Kershaw, as has become his habit over the last year or so, rose to the occasion against one of the league's best starting pitchers, two-time reigning Cy Young Award winner Tim Lincecum. The skeptic will point out this clearly wasn't Lincecum at his best, not on an evening in which he walked three batters and seemed to be in constant trouble in the early innings. That same skeptic also will remind you the notoriously free-swinging Giants were especially so in this game, allowing Kershaw to sail through his seven shutout innings on an economical 96 pitches even though he struck out nine batters.
It is tempting, then, to wonder whether this is the year Kershaw will storm into that elite level of pitchers. That would be the level Lincecum -- whom the Dodgers passed on to take Kershaw with the seventh overall pick in the 2006 amateur draft, leaving Lincecum there for the Giants at No. 10 -- reached years ago.
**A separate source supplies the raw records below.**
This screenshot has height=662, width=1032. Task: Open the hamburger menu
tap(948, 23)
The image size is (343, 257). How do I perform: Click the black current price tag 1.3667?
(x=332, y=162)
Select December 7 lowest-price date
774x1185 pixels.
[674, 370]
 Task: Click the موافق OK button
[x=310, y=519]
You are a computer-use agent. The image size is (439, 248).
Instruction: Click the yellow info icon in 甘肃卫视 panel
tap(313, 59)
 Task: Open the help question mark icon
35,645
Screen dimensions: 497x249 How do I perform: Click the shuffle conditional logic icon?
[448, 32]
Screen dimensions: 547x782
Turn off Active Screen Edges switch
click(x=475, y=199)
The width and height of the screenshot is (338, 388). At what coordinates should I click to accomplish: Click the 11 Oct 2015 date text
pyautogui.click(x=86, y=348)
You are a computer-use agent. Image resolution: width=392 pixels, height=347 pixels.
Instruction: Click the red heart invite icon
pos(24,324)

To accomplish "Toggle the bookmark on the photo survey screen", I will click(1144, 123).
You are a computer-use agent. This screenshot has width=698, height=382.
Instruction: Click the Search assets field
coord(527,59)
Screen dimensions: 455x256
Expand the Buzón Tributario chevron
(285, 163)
As much as one game can be an indication, the answer would seem to be a definite maybe or a strong possibly.
"I saw last year the ability that this kid has and his desire to get better," said catcher Rod Barajas, who came to the Dodgers from the New York Mets on a waiver claim last August. "I called it last year. ... I definitely see this kid stepping up and now being up there with the best in baseball. He is special. He is the total package. He can pitch, and he has those secondary pitches. A lot of younger guys have trouble with their secondary pitches. They won't throw their secondary pitches when they are behind in the count. But he has enough confidence to do that."
In a way, the fact the Giants seemed to make it so easy for Kershaw at times by putting balls in play early in counts actually speaks to how far Kershaw has come. Part of the maturation process is learning to take advantage of what an opponent gives you, and the Giants were in a particularly giving mood.
"After that first inning, they started swinging the bats a little more aggressively and putting balls in play early," Kershaw said. "That allowed me to just pitch to contact more. Throwing strikes makes a big difference. For one thing, it allows you to pitch deeper into games. Strikeouts are going to happen, but I don't want to sound like I'm trying to do that. You really want to make sure you're 0-1 every at-bat versus 1-0, because that can make a big difference in the game."
That all sounds pretty basic, but Kershaw has a remarkable grasp of those concepts for a pitcher who turned 23 less than two weeks ago. Although Dodgers officials have always pointed to Kershaw's maturity, there still were many times early in his career when he looked, well, like an immature pitcher. There were too many deep counts, too many walks, not nearly enough innings per start.
The apparent watershed moment for Kershaw came last May 9, when he outdueled the National League's best starting pitcher at the time, Colorado's Ubaldo Jimenez. Really, though, Kershaw's true turning point came in an ill-fated, nationally televised game against the New York Yankees on June 27, when he held the then-defending world champs to two runs and four hits over seven innings before closer Jonathan Broxton famously imploded in the ninth.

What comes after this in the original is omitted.